There are bad movies that make you seethe with rage, and there are others that are profoundly offensive. Paranoia is neither of these. The story of a promising young developer who gets caught in the middle of a pissing match between rival tech tycoons, Robert Luketic’s thriller is aggressively mediocre, a movie with no momentum and nothing to say, but also nothing ambitious or interesting enough to get upset about.

Bolstered in its blandness by a lead performance by Liam Hemsworth, whose dearth of on-screen personality is the only saving grace for cringe-worthy performances by veterans Harrison Ford and Gary Oldman, Paranoia gives no reason for audiences to look over their shoulder, but plenty of them to keep an eye on their watches.

Hemsworth (The Hunger Games) plays Adam Cassidy, a low-level employee at a tech company whose contentious presentation to CEO Nicholas Wyatt (Oldman) ends with him and his team being fired. But after celebrating his unemployment with a night on the town paid for with a company expense account, Adam is blackmailed by Wyatt into infiltrating the company of his competitor Jock Goddard (Ford) in exchange for a clean slate. Providing him with a sterling resume and the affluent lifestyle of an up-and-comer, Wyatt grooms him for a top position at Goddard’s company, and Adam’s natural abilities soon earn not only the CEO’s confidence, but the affection of Emma Jennings (Amber Heard), one of his subordinates. But as Wyatt grows increasingly impatient for Adam to steal a prototype phone, the young software designer finds himself being forced to choose between the two would-be mentors, either of who could seal his fate if he betrays them.



There aren’t a whole lot of instances where a film lets the air out of its own tires before it even gets going, but Paranoia is one of them. Following Adam’s aforementioned post-termination party, Wyatt confronts the young man, observing that he could have used that account to pay for any number of more important problems in his life – including his ailing father Frank’s (Richard Dreyfuss) $40,000 medical bills. That he decided to piss $15,000 down the drain on booze, which Wyatt observes is a testament to him wanting “to see how the other half lives,” sort of says all you need to know about Adam, in the worst possible way. That said, Adam further alienates the audience by repeatedly insulting his blue-collar father, who provided for him as a kid and who clearly loves him, but these are choices the character makes that feel too incriminating to ignore, particularly when we’re asked to sympathize with him later.

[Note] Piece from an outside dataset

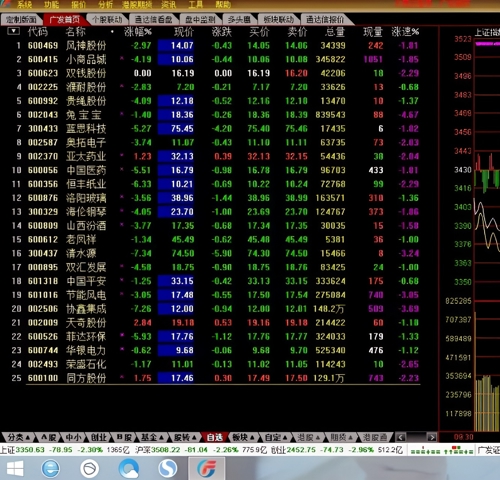Open the 工具 menu
Viewport: 500px width, 480px height.
[x=195, y=5]

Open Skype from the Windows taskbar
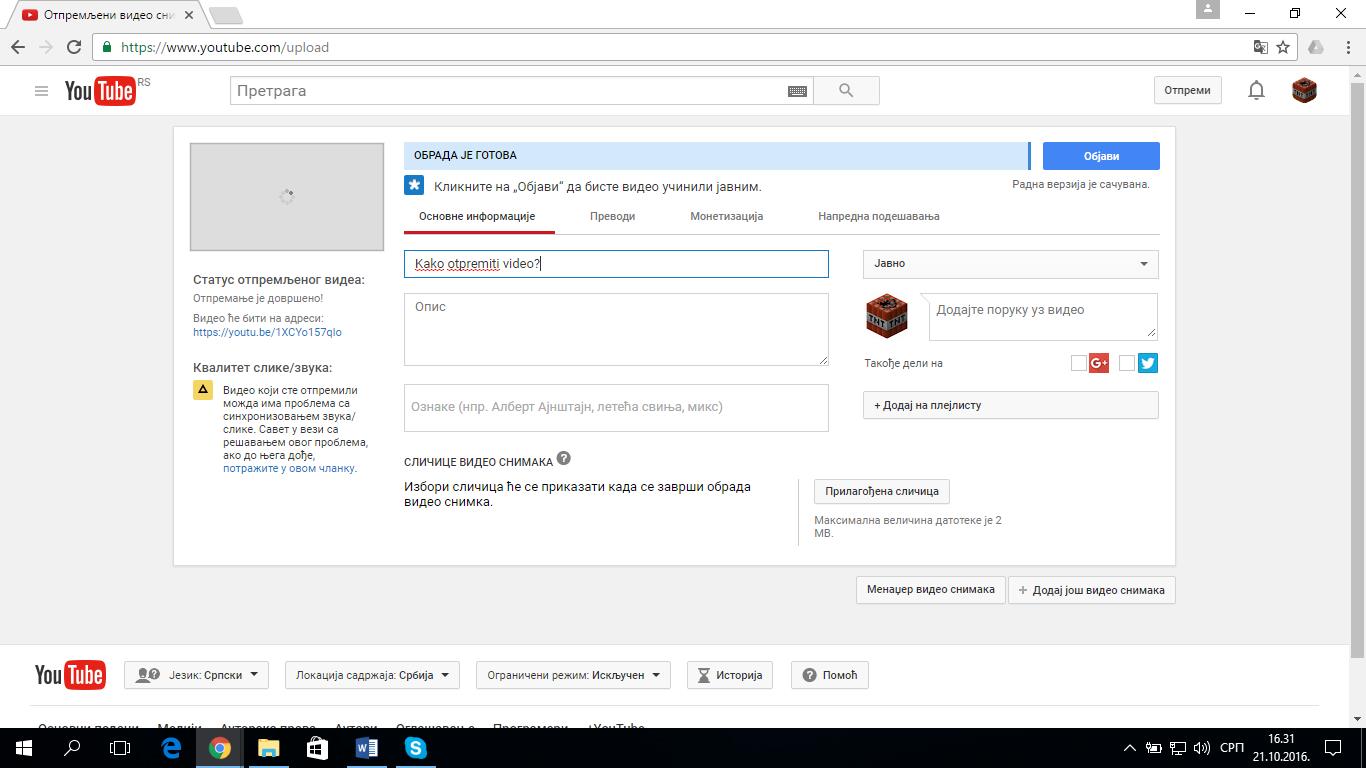(x=415, y=747)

The film opens with a chase scene, over which Adam sheepishly confesses he simply wanted to be “another person” as an unknown assailant is pursuing him, but for a film that purports to maintain gripping tension and mounting danger, the stakes of its corporate espionage are painfully flaccid. Neither Wyatt nor Goddard is remotely interesting or sympathetic, and the invention that comes between them – a futuristic phone they both acknowledge will “change the game” – feels woefully unimportant, especially to the people who are most likely to identify with Adam, like the cubicle dwellers or low-level corporate drones he works with at the start of the film. Moreover, the narrative simultaneously escalates precipitously and seems completely slack, so from one scene to the next Adam is blissfully ascending the corporate ladder and agonizing over his subterfuge and back again, without any sense of smoothness or consistency. By the time Adam faces his final crisis, the climax feels equally rushed and overdue.

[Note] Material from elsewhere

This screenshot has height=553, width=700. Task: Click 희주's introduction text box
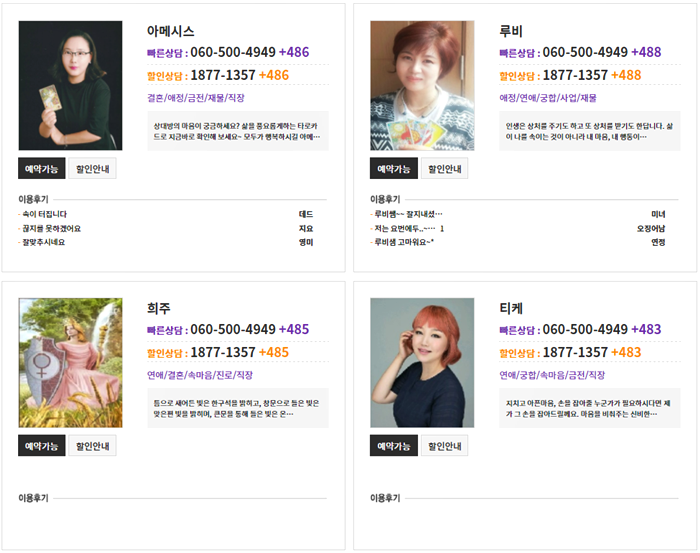(238, 408)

Thanks to The Hunger Games, Hemsworth may be an up-and-comer, but Paranoia indicates he still has a far, far way to go before he earns his place among Hollywood’s leading men. He certainly communicates the character’s ungrateful petulance, but hardly evidences his intelligence, and offers nothing resembling the deep-rooted quandary he faces once his social-climbing ambition begins to implode. Meanwhile, Ford and Oldman snipe at each other with a grinning mean-spiritedness that feels fully authentic given their professional and personal stature, but neither of them deliver performances that are especially convincing, and their bullying of Adam is mostly comical. But as Adam’s “woman in a man’s world” love interest Emma, Heard gives the worst performance in the film, flirting awkwardly with Hemsworth early in the film, and later acquiescing to “falling in love” with him with zero believability, except because the plot demands it.

Perhaps the worst offense the film commits is in completely betraying its title, as there is literally no moment in the film where Adam doesn’t know that Wyatt and his cronies are watching him – meaning he has no reason to be paranoid. But again, even the above shortcomings are largely inoffensive, even if they are too conspicuous to miss. Ultimately, Luketic’s latest is the type of movie that comes and goes without leaving an impression on anything – including the filmmakers’ careers, much less the audiences who pay to see it. In which case, unless you simply cannot go another day without watching Hemsworth on screen, or are related to any the people who made it, Paranoia is a movie that is best ignored entirely – that is, if you are aware, or later, remember that it ever existed in the first place.

Paranoia is playing now in theaters.